Question 1: When calling ncclCommSplit in non-blocking API mode, would the value (i.e. pointer) for newcomm be filled before the API returns?

Question 2: if we want to check if the split finishes, should we call ncclGetAsyncError on the parent comm or on the newcomm? Or either one is fine?

sjeaugey commented 1 week ago

I would think ncclCommSplit mimics the behavior of ncclCommInitRank. So:

Q1: yes, it should Q2: checking the status of newcomm should work, so that you can poll on it then use it for comm operations . But indeed we would also need to wait for the split to complete until we can reuse the parent comm, hence the status of the parent comm should be ncclInProgress as well until it's safe to call new operations on the parent comm.

I might be missing something though; let me check internally.

kwen2501 commented 1 week ago

Thanks @sjeaugey

Re Q1: Yeah, I had the same mental model / expectation. But I also saw some lines as below from PyTorch's log after using split in non-blocking mode:

[PG ID 1 PG GUID 1(default_pg:split:0) Rank 0] ProcessGroupNCCL created ncclComm_ 0 on CUDA device: 0

The "ncclComm_ 0" part seems to suggest that the value is not filled when ncclCommSplit returns. It may be also due to bugs in PyTorch, I can isolate further.

Re Q2: Good point about the parent comm.

sjeaugey commented 1 week ago

Ok. It looks like the current implementation is focusing on the parent comm and considering ncclCommSplit like a ncclAllReduce in that respect: the operation is not complete while the parent comm status is ncclInProgress and when it becomes ncclSuccess, then the newcomm is filled.

We'll see if we can improve the behavior to continue being consistent with the non-blocking semantics of the parent, but also be more consistent with the ncclCommInitRankConfig semantics.

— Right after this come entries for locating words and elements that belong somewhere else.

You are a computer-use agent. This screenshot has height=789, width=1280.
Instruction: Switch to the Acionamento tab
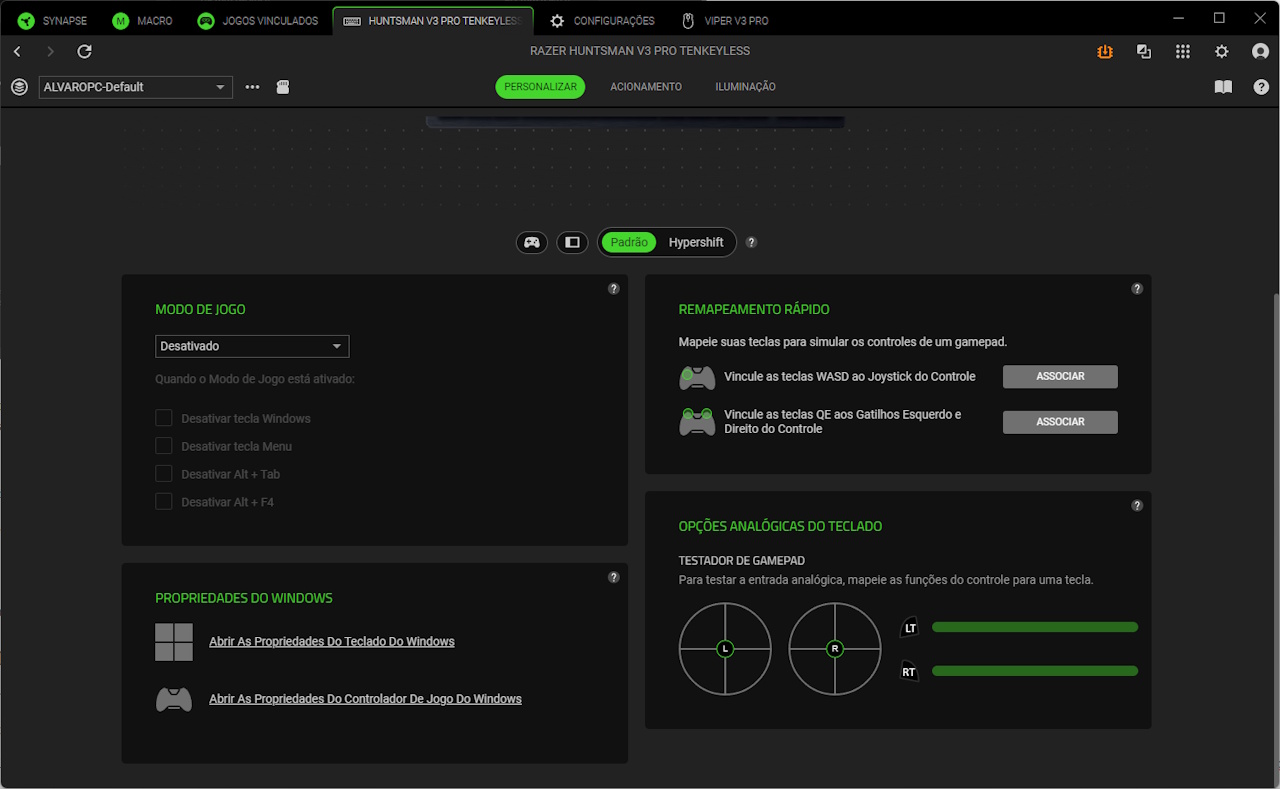click(x=646, y=87)
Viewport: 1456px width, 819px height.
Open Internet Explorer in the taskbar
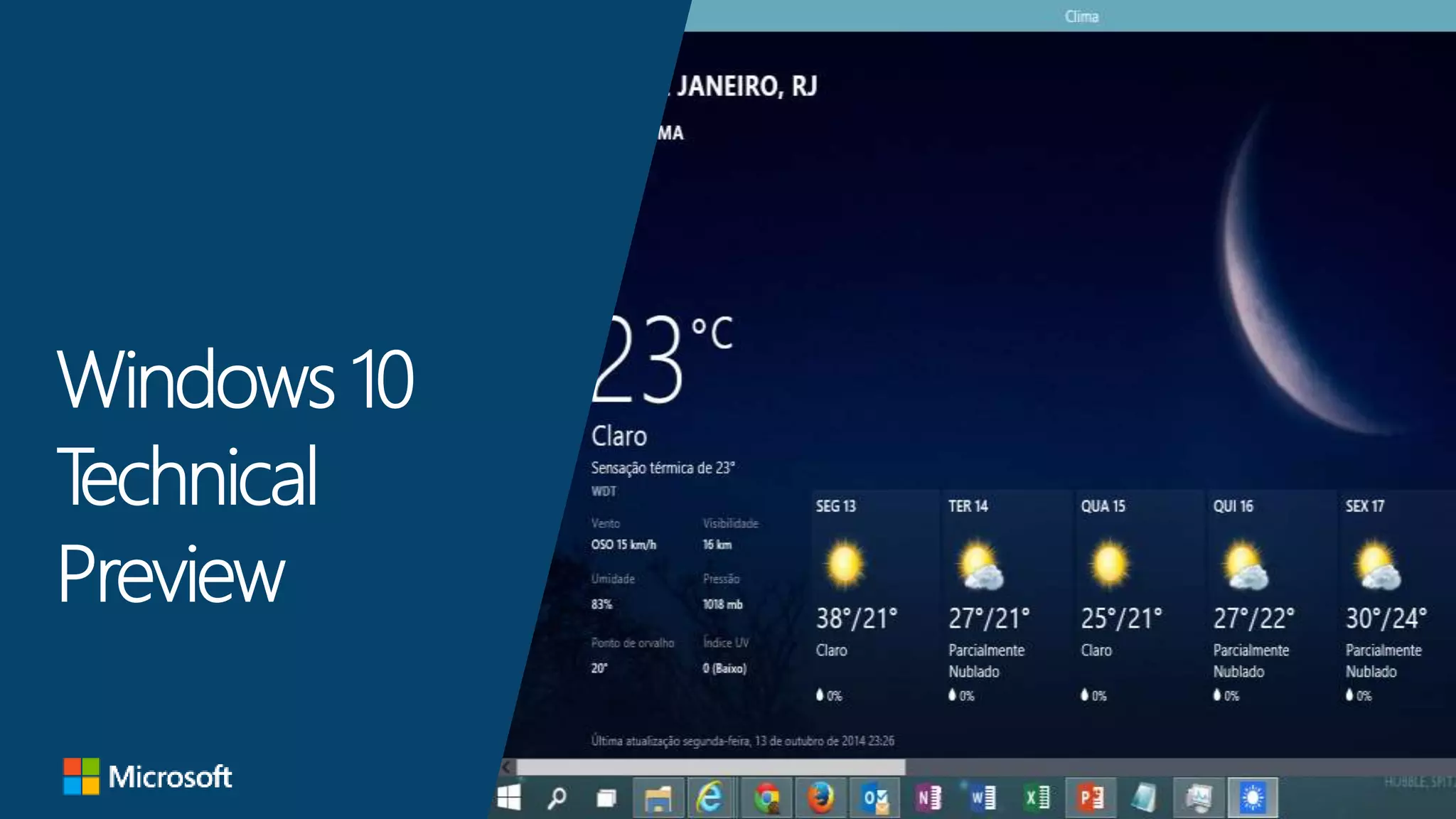pos(710,798)
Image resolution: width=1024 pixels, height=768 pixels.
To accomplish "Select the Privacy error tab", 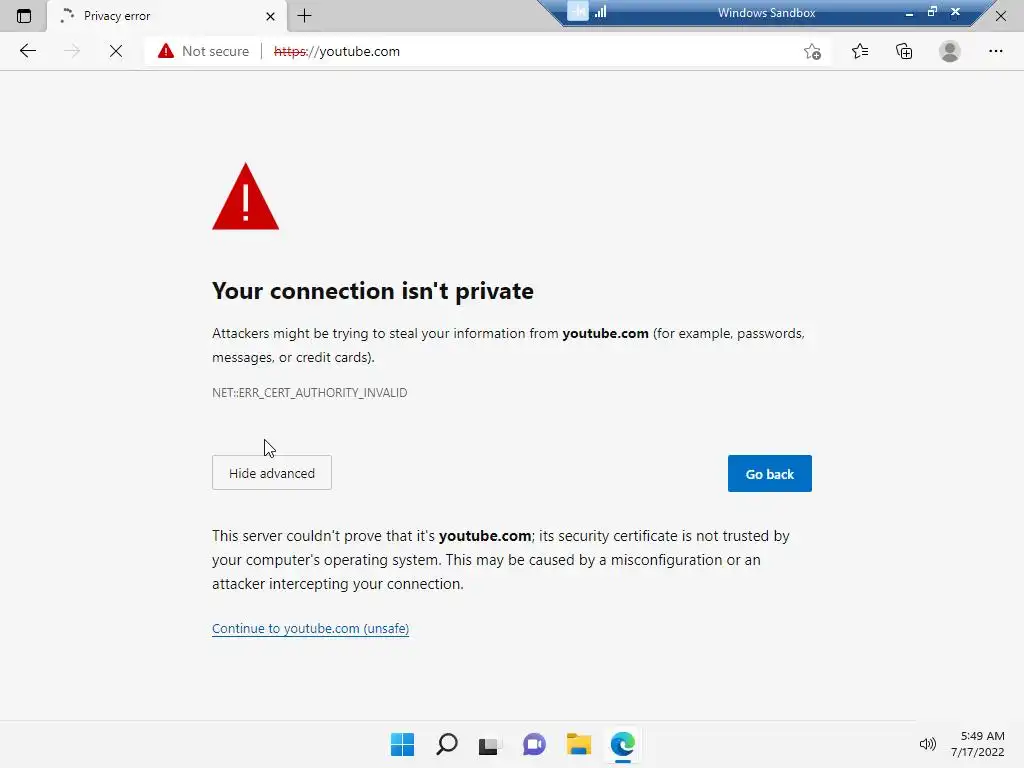I will coord(150,16).
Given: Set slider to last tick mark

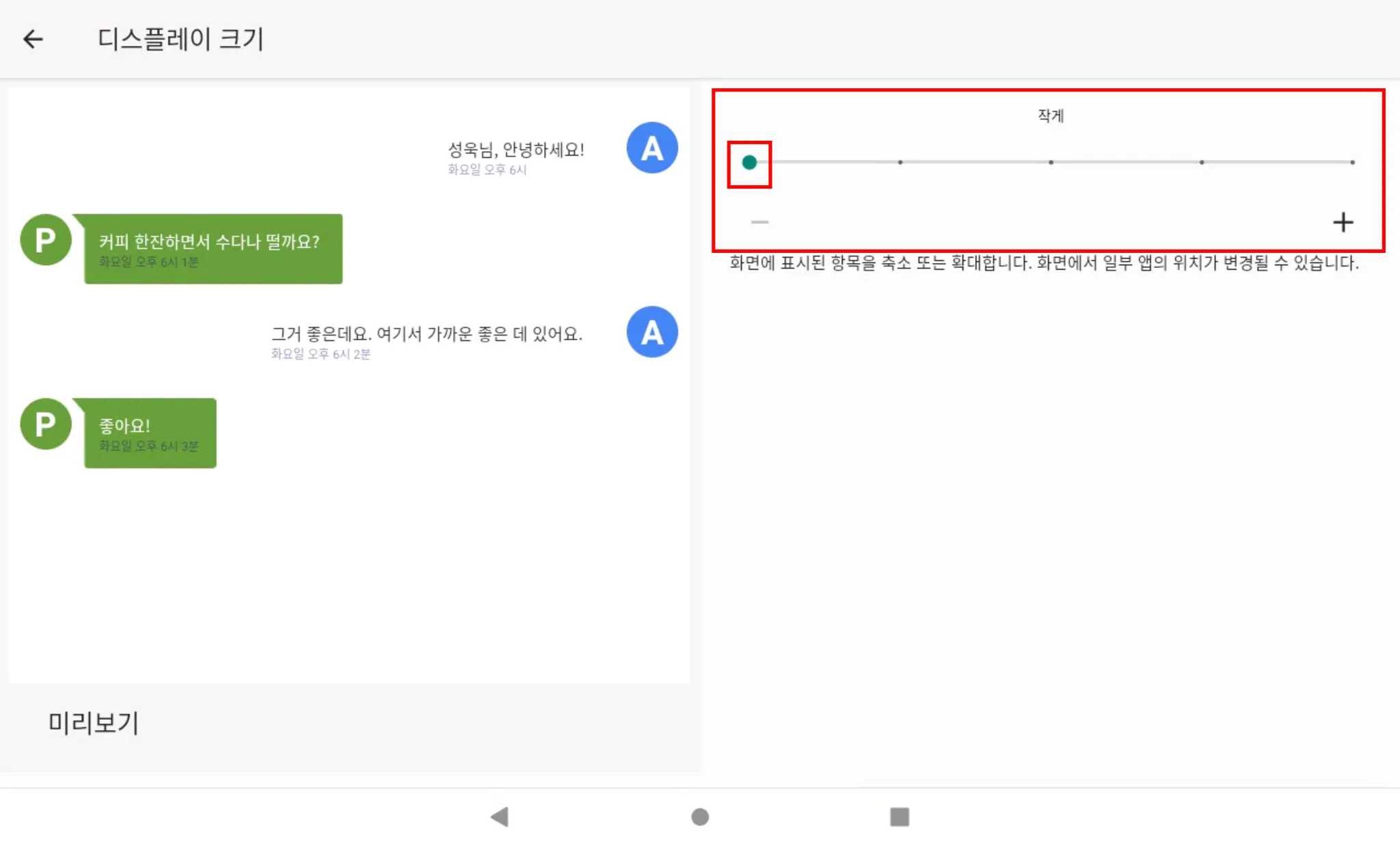Looking at the screenshot, I should click(x=1352, y=163).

I'm thinking about making the ncclCommSplit non-blocking only if both the parent comm and the new comm are non-blocking. Also, in non-blocking mode, the newcomm should be valid when we return, like for ncclCommInitRank. That seems to me to follow the constraints of both sides.

Of course we'd need to make the changes to confirm I'm not missing anything.

kwen2501 commented 1 week ago

Sounds good, thanks!

Also, in non-blocking mode, the newcomm should be valid when we return, like for ncclCommInitRank.

nit: in blocking mode.

sjeaugey commented 1 week ago

nit: in blocking mode.

Mmm, no, I meant in non-blocking more. In blocking mode when we return from ncclCommSplit, the new comm should be valid and fully initialized. In non-blocking mode, the new comm we return should be a valid object (as far as I understand, not the case currently), although probably not initialized yet (ncclInProgress).

Does that make sense?

kwen2501 commented 1 week ago

Oh, my bad understanding of "valid", I took it as "initialized". All good!